Fred Schneider and others looked at synthetic ways of "diversifying" programs, so that a single piece of code could be used to create the versions: this method automatically generates a bunch of different versions from one source file, with the same input/output behavior.  You get N versions too, often find that concurrency problems won't manifest in the identical way across the replicas, and they also are less prone to security compromises!

Dawson Engler pioneered automated tools for finding bugs and even for inferring specifications.  His debugging tools are amazing, and with them, bug-free code is an actual possibility.

Servers just shouldn't fail in weird, arbitrary ways anymore.  There is lots of stuff to worry about, but Byzantine compromise of a set of servers shouldn't be high on the radar.

Moreover, with strong cloud firewalls, Intel SGX, and layers and layers of monitoring, I would bet that the percentage of compromises that manage to take control of between and N/2-1 replicas (but not more), or. even of attacks that look Byzantine is even lower.

But what we do see  (including Reed's 2007 study), are correct services that come under attack from some form of malicious client.  For an attacker, it is far easier to hijack a client application than to penetrate a server, so clients that try to use their legitimate  connectivity to the server for evil ends are a genuine threat.  In fact with open source, many attackers just  get the client source code, hack it, then run the compromised code.  Clients that simply send bad data without meaning to are a problem too.

The client is usually the evil-doer.  Yet the Byzantine model blames the server, and ignore the clients.
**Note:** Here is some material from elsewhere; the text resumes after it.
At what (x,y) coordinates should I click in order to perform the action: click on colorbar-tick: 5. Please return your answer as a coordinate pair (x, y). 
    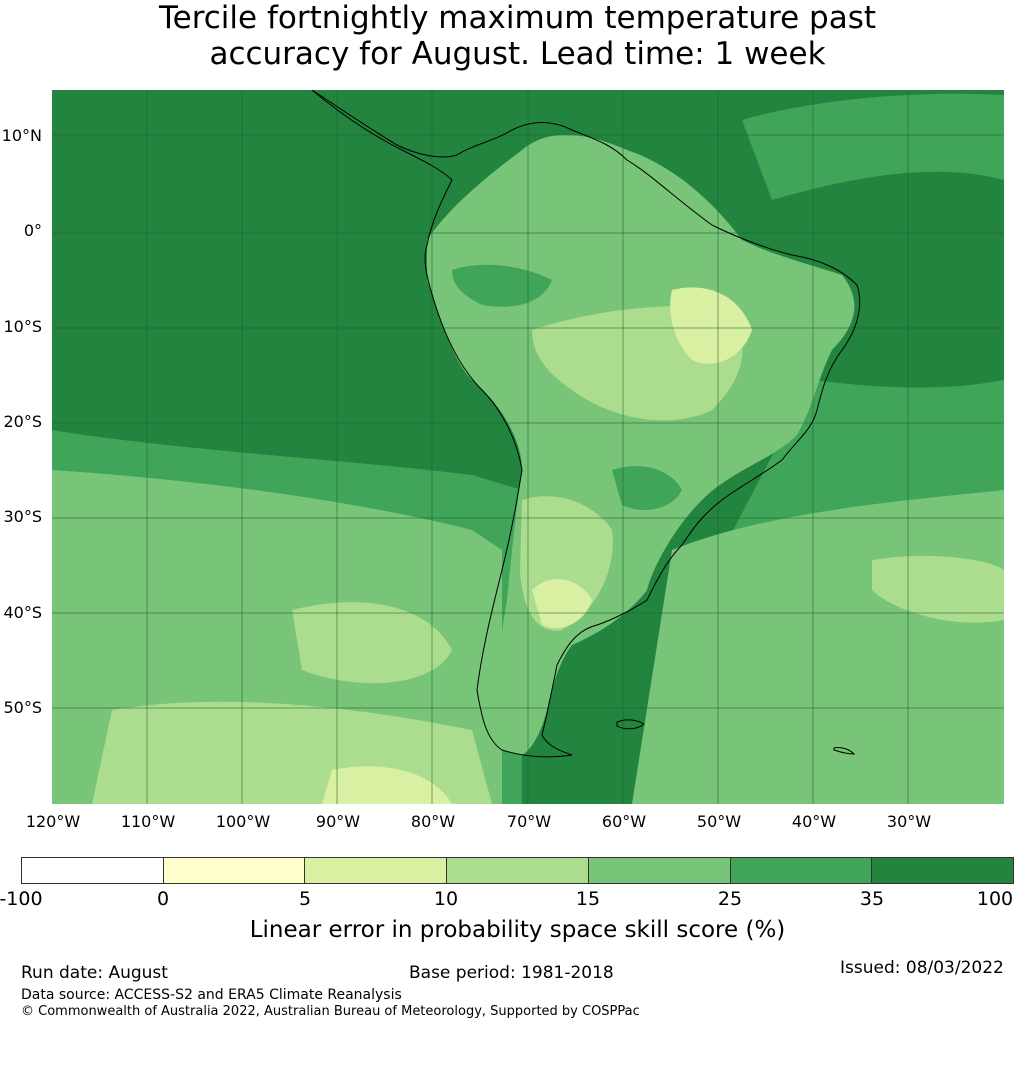
    Looking at the image, I should click on (305, 899).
It seems to me that much more could be done to characterize the class of client attacks that a robust service could potentially repel.  Options include monitoring client behavior and blacklisting any clients that are clearly malfunctioning, capturing data redundantly and somehow comparing values, so that a deliberately incorrect input can be flagged as suspicious or even suppressed entirely (obviously, this can only be done rarely, and for extreme situations), or filtering client input to protect against really odd data.  Gun Sirer and Fred Schneider once showed that a client could even include a cryptographic  proof that input strings really came from what the client typed, without tampering.

Manuel Costa and Miguel Castro came up with a great system they called Vigilante, a few years ago.  If a server was compromised by bad client input, it detected the attack,  isolated the cause and spread the word instantly.  Other servers could then adjust their firewalls to protect themselves, dynamically.  This is the sort of thing we need.

So here's the real puzzle.  If your bank plans to move my accounts to a block chain, I'm ok with that, but don't assume that BFT on the block chain secures the solutions.  You need to also come up without a way to protect the server against buggy clients, compromised clients, and clients that just upload bad data.  The "bad dudes" are out there, not inside the data center.  Develop a plan to to keep them there!